The TLC555 is obviously different, it's the CMOS version. As for the others, can you provide a schematic so we can find where the differences make a difference?

 

Try shoving a capacitor across the chip's power terminals - 1uF minimum. The vero is crappy, and you'll have ling wires (inductors) in the power lines.

 

Thanks for the quick replies. See the attached circuit.

The TLC555 is obviously different, it's the CMOS version. As for the others, can you provide a schematic so we can find where the differences make a difference?

But why is the CMOS chip behaving differently on the breadboard vs. the vero?

Try shoving a capacitor across the chip's power terminals - 1uF minimum. The vero is crappy, and you'll have ling wires (inductors) in the power lines.

Agreed, but CMOS or not, the o-scope shows my waveform on both breadboard (with TLC555) and soldered circuits.

 

As for the schematic in the previous post, the LED is just an indicator across the terminals I'm recording

 

The 555 output pin 3 can supply 100 or 200mA depending on the type so you do not need an emitter follower to drive the LED, just a series resistor to limit the led current. Also, you have not included any current limiting resistor in series with the LED so pin 3 is clamped to (Vf of the LED + Vbe of the transistor) = 1.8v + 0.7v = 2.5v.

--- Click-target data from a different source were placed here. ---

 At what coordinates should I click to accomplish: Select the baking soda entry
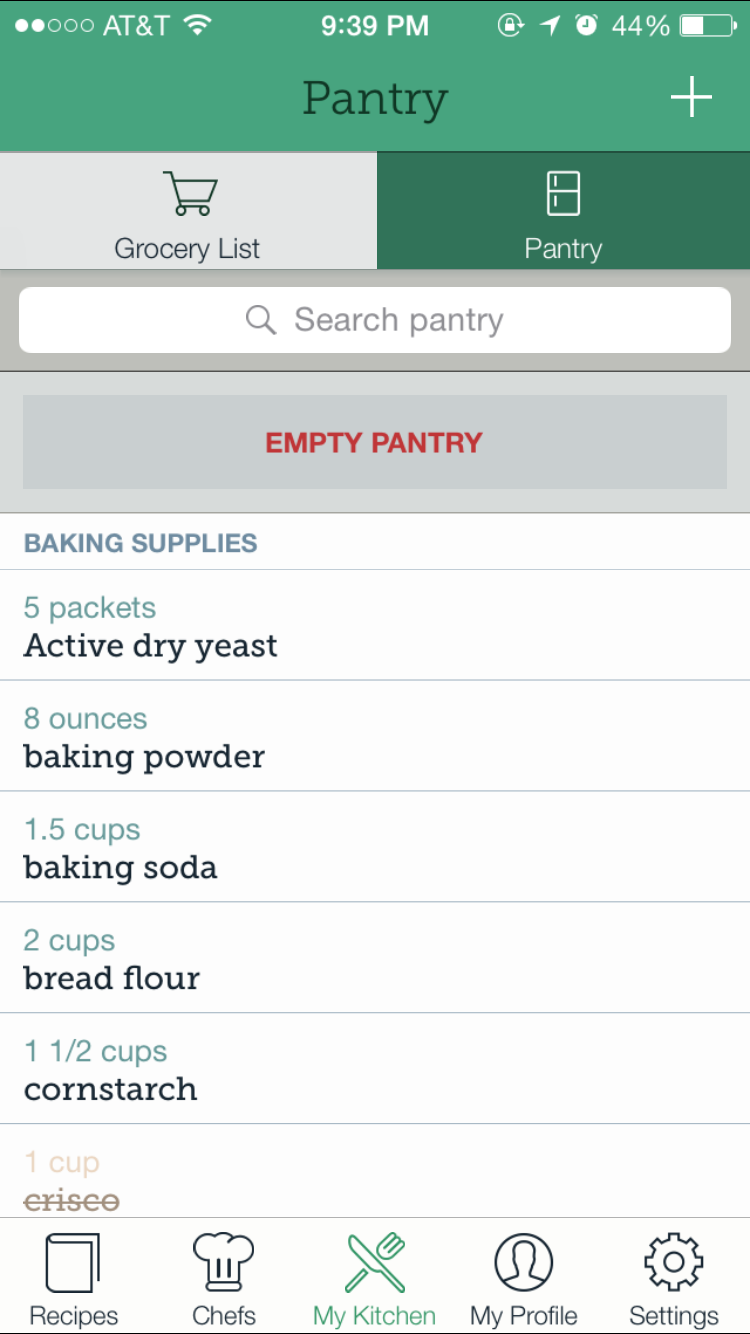pyautogui.click(x=375, y=848)
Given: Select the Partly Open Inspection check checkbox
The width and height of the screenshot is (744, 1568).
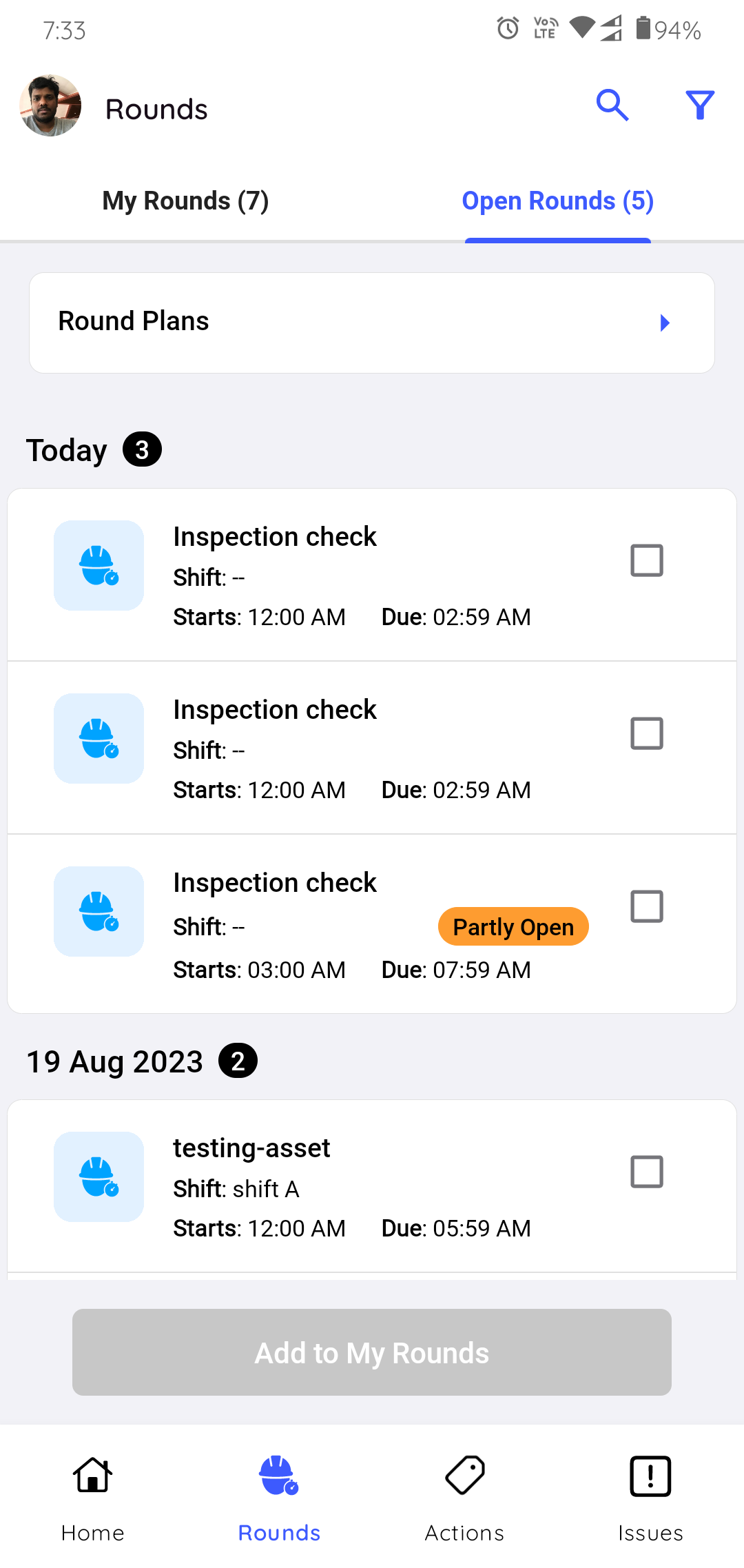Looking at the screenshot, I should tap(647, 906).
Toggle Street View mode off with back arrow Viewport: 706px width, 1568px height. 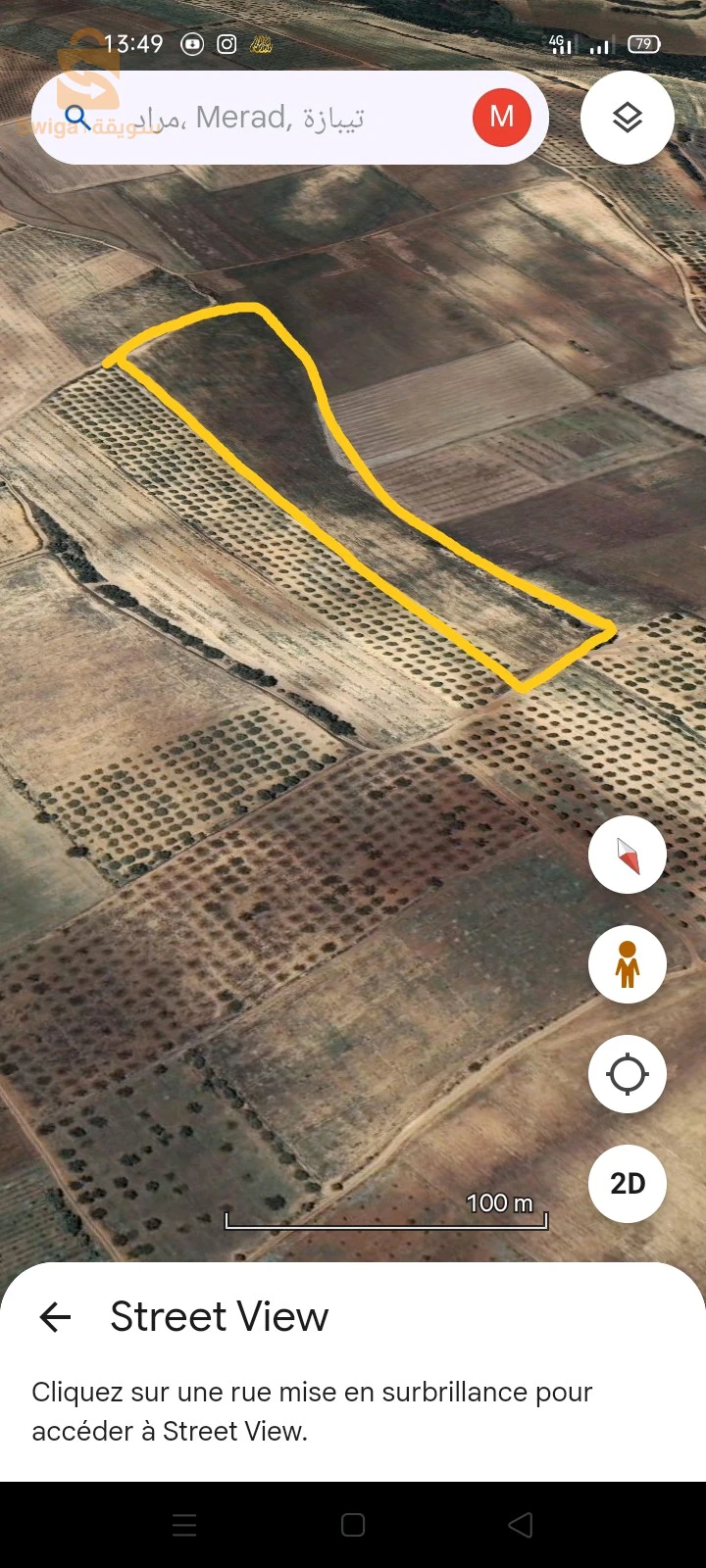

Large currents will flow because your supply is 9v.
R1 is too small (100 ohms) and will result in a current of 90mA in the discharge transistor (pin 7).

These large currents and the stray capacitance and contact resistance of the breadboard may be the cause of the problem.

Timescope

 

You are overloading all 555 ICs (and the battery) since your transistor is missing a series base resistor to limit the output current of the 555. A resistor in series with the LED should be used instead.
Your circuit is missing a supply bypass capacitor.

Breadboards cause all kinds of trouble because the long wires have series inductance and the rows of contacts have capacitance between them.

Veroboard (stripboard) is good when its jumpers are short and the parts are close together. It is like a pcb.
A breadboard is lousy.

 

Non-CMOS 555 timers are notorious for generating huge spikes on the supply lines.

TLC555CP or LMC555CN are CMOS 555 timers. These are much less problematic.

Know how to tell the difference.

All 555 timer circuits must include a 10μF electrolytic capacitor across the power and ground pins.

 

All-
As most of you pointed out, my schematic was incomplete. What was not shown are additional components off the transistor necessitating its use (a couple of piezos, etc.). To have avoided confusion, I should have shown a 100Ω resistor in series with the LED (which was there in my builds).

The circuits built on the PCB used potentiometers (104), and on the breadboard, fixed resistors. I had R1 turned all the way down on the pcb and had assumed it was ~0 (or close to it). I replaced R1 with 1KΩ and both CMOS and non-CMOS chips worked on the breadboard.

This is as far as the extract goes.